[Collected data]
● ● ●

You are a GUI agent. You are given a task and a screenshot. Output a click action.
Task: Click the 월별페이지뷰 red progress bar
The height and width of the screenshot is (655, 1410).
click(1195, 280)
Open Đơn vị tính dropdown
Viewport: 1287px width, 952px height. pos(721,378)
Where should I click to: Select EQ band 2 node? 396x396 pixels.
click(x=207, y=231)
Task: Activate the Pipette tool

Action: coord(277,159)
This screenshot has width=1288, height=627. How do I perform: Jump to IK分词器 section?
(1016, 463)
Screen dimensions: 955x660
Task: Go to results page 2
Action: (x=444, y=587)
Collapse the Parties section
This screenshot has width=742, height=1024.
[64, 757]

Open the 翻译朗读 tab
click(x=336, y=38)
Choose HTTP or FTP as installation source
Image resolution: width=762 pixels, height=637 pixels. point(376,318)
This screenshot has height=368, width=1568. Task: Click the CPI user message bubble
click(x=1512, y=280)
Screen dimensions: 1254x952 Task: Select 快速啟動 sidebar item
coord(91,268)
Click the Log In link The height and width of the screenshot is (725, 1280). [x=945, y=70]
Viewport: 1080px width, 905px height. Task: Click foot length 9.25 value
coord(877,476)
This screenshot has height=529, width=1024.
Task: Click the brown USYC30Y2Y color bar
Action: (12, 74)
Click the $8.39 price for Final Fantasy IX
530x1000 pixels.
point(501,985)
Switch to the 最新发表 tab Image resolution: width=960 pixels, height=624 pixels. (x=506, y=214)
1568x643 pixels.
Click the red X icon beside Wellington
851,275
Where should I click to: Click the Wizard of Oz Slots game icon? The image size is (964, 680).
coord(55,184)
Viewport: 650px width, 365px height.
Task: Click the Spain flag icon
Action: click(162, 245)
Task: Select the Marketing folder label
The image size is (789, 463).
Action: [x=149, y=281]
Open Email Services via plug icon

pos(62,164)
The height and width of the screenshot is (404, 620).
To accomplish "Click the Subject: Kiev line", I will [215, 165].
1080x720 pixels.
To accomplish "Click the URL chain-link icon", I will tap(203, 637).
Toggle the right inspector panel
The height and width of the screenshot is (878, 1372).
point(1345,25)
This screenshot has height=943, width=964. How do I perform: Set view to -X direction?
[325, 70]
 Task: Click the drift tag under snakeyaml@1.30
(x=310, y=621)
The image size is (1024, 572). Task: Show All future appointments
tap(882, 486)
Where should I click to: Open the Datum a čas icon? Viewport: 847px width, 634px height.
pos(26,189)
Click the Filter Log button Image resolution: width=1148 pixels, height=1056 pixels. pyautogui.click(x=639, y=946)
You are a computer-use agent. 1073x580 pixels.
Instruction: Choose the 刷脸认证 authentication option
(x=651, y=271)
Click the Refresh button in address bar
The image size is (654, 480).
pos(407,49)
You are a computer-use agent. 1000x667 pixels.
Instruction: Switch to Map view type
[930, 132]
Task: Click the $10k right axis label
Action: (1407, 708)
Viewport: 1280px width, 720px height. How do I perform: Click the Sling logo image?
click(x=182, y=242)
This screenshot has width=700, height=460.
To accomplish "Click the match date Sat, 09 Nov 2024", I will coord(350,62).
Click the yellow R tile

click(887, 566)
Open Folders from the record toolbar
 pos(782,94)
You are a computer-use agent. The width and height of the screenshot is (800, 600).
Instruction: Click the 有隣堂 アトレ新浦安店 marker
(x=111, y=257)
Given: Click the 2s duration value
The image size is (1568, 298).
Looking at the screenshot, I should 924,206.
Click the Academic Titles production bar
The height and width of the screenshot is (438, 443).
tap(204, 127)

● ● ●

* Task item *
Above are the records; report each line in them that includes the word "button".

* Response box *
Click the Filter Log button Image resolution: width=1148 pixels, height=1056 pixels. pyautogui.click(x=639, y=946)
Click the Refresh button in address bar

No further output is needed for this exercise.